Context: The Interim Budget has slashed allocation to higher education which exacerbated the economic burden on both educational institutions and students.

Economic Implications of the Interim Budget on Higher Education

  • Substantial Budget Cuts to UGC: The University Grants Commission (UGC) has experienced a dramatic reduction in its allocations by over 60%, with a specific cut of ₹9,600 crore from the previous fiscal year.
    • This represents a significant departure from the expected support for higher education institutions.
  • Misalignment with Educational Goals: The budgetary cuts contrast sharply with the aims of the ‘Education 2023: Incheon Declaration,‘ which India endorsed for promoting inclusive and equitable quality education and lifelong learning opportunities for all.

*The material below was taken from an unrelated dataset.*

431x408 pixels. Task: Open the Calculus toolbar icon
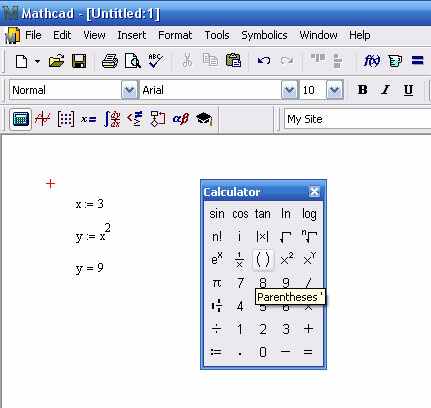click(x=112, y=119)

    • The current budget allocation to education is around 2.8% of GDP, falling short of the Incheon Declaration’s target of 4-6%.
  • Decrease in Higher Education Funding: Higher education funding has been reduced by 16.8%, which could place additional financial burdens on educational institutions and students, moving away from grant-based support to loan-based mechanisms via the Higher Education Financing Agency (HEFA).
  • Shift Towards Loan-Based Financing: HEFA’s role in providing loans for educational infrastructure development signals a shift from grants to loans, potentially leading to more self-financed courses and higher fees for students, thus commercialising higher education.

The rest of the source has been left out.